> _PROBLEM TO SOLVE_:
Go through the data below and return each line where the string "icon" occurs.

Stored items
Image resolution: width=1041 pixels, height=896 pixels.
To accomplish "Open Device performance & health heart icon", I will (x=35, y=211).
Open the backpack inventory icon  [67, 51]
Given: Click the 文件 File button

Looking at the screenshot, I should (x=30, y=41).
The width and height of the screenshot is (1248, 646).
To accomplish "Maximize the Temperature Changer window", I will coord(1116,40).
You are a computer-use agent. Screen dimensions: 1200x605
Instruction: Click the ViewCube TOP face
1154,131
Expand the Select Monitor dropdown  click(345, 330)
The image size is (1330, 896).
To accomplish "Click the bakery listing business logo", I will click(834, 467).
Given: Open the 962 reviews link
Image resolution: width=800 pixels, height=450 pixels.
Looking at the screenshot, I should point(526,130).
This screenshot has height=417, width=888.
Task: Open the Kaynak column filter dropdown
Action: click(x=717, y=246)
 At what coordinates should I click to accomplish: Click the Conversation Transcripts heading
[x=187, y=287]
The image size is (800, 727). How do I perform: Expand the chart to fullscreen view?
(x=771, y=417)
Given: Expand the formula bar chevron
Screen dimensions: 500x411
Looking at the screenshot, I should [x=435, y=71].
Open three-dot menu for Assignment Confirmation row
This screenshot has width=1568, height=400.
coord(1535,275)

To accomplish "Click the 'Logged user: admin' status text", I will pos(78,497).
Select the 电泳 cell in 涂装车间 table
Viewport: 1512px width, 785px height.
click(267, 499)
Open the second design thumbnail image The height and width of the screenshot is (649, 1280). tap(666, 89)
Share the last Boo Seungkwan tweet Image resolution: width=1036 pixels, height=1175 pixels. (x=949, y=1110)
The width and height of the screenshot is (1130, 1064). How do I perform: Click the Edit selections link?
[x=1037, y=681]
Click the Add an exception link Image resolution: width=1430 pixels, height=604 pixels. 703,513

> _ANSWER_:
To accomplish "Open Device performance & health heart icon", I will (x=35, y=211).
Open the backpack inventory icon  [67, 51]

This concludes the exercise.